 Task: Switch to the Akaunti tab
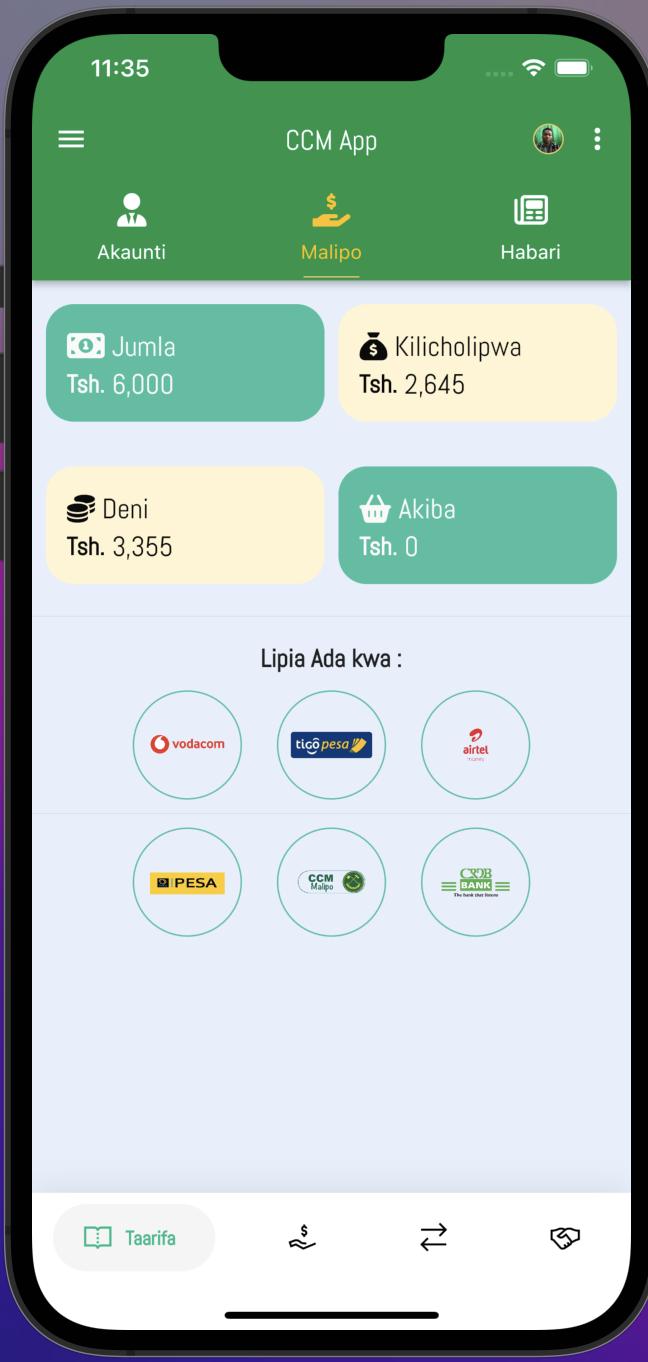pos(132,229)
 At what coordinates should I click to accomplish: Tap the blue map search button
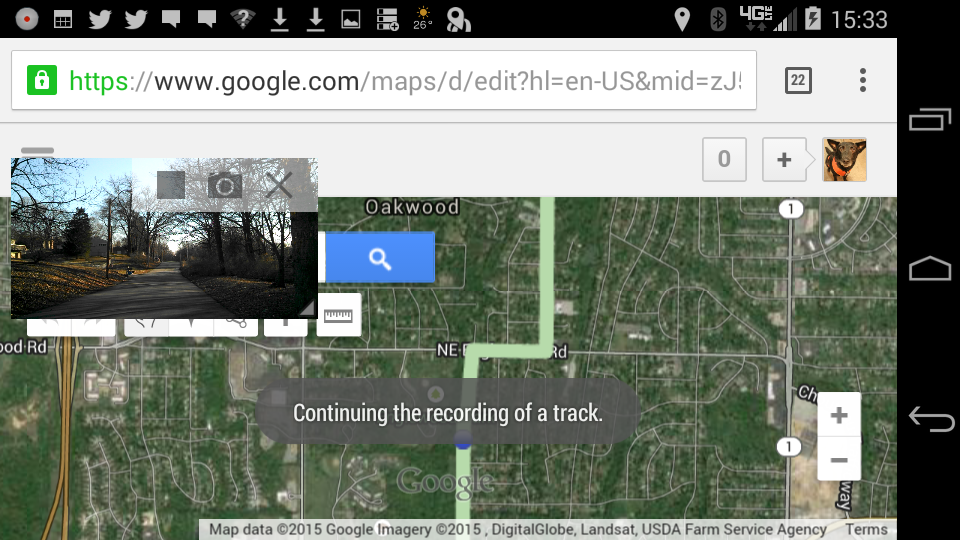tap(380, 259)
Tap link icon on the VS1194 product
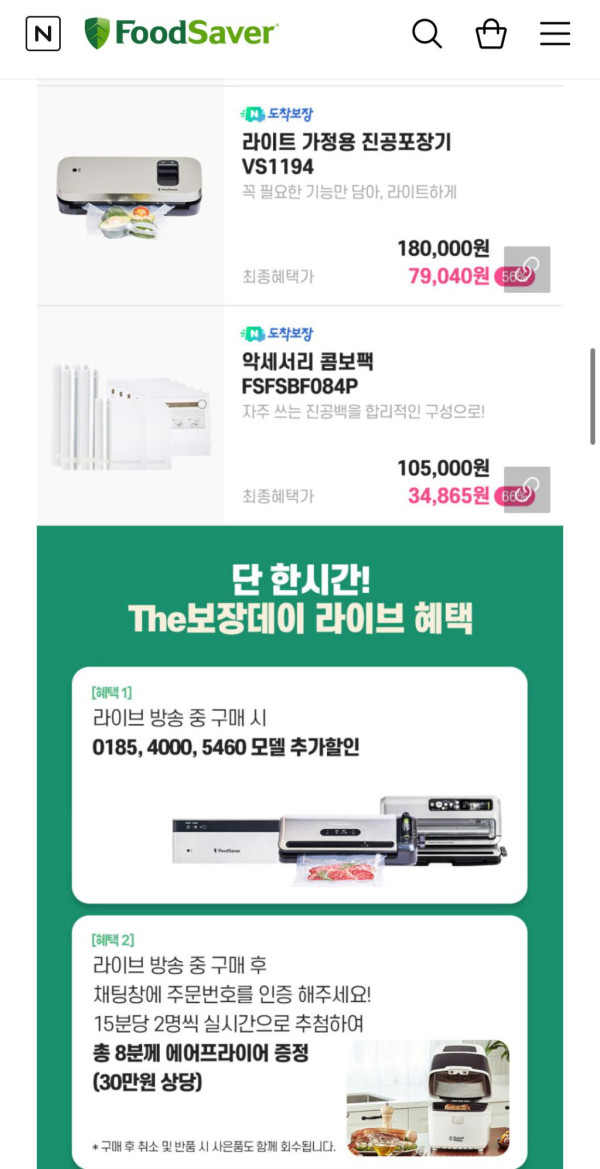Viewport: 600px width, 1169px height. (527, 269)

**What is expected:**
Transfer every entry above into your reply, keeping each request's wording. Add -39 to every number in the answers, both the coordinates and the viewport dimensions, and leave out the pictures.

**Task answer:**
 Task: Switch to the Akaunti tab
pos(93,190)
 At what coordinates should I click to accomplish: Tap the blue map search button
tap(341, 220)
Tap link icon on the VS1194 product
Viewport: 561px width, 1130px height. (488, 230)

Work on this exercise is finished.